_Work instructions_
Report the count of lines in the listing below that include the string "flag", with no other text.

_Source data_
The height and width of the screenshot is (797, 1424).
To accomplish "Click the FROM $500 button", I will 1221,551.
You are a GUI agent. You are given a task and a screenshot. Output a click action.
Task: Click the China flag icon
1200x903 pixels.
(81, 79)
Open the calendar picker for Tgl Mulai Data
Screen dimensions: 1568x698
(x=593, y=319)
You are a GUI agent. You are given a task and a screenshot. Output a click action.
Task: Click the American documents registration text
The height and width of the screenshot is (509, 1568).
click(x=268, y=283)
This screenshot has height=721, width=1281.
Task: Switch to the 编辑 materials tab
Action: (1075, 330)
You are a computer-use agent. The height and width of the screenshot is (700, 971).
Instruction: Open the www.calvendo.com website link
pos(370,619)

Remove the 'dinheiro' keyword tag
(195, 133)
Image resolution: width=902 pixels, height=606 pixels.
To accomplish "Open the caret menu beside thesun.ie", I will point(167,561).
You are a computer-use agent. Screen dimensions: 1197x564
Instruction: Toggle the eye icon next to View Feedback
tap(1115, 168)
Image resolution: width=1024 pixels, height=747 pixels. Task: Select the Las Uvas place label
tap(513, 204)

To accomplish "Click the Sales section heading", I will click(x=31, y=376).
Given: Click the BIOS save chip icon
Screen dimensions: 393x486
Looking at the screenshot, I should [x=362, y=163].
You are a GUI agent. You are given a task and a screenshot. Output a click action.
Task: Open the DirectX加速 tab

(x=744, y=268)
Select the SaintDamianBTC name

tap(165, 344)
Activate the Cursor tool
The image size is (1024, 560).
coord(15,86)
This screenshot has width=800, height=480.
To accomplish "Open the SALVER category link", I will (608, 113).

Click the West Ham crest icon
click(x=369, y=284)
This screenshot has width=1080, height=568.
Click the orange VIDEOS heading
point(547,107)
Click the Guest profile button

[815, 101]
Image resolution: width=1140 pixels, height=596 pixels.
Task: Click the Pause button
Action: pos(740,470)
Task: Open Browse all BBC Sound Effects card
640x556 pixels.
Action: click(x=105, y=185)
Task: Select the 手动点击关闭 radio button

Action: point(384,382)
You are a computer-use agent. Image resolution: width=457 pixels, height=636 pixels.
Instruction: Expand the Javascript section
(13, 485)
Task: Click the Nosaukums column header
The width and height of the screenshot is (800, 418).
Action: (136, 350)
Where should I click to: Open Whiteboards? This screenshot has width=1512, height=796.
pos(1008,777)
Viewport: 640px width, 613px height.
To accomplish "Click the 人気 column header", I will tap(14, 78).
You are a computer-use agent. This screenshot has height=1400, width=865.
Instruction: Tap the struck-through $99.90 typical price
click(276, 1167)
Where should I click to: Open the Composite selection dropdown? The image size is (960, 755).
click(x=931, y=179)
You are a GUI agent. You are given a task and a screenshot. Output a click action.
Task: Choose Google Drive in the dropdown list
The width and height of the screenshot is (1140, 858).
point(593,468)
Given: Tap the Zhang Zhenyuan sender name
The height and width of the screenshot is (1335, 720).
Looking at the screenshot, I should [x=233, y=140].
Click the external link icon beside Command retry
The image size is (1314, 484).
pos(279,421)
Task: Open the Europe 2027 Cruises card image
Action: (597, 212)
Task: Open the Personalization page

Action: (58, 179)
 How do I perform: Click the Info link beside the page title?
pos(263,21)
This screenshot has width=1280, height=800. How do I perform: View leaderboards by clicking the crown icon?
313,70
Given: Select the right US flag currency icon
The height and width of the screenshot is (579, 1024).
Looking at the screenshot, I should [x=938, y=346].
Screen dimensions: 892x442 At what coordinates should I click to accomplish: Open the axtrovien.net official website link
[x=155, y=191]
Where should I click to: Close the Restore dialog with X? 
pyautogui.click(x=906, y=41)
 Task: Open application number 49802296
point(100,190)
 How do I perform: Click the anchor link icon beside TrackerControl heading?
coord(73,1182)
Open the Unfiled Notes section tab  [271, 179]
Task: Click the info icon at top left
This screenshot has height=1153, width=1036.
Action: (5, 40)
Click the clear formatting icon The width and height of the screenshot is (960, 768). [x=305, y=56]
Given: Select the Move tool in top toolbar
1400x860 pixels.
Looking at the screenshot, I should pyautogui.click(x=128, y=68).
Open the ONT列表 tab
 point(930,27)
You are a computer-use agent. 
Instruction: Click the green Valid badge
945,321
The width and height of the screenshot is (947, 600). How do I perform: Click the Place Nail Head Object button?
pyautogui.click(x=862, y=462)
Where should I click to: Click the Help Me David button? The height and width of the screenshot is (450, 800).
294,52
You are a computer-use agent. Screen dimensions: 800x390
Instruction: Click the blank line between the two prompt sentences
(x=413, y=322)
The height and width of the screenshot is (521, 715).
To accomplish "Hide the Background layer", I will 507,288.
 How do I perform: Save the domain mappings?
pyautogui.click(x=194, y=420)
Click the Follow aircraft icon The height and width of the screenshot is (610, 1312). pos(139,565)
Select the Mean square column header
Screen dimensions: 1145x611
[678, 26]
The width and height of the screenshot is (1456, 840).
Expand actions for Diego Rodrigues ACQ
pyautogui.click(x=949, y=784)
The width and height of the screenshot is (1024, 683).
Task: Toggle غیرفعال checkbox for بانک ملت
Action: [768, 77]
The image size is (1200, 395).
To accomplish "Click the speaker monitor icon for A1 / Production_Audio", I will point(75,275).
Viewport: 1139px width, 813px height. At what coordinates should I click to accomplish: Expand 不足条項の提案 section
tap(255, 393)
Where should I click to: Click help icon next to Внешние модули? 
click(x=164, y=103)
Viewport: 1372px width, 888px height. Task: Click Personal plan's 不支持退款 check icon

_Response box_
2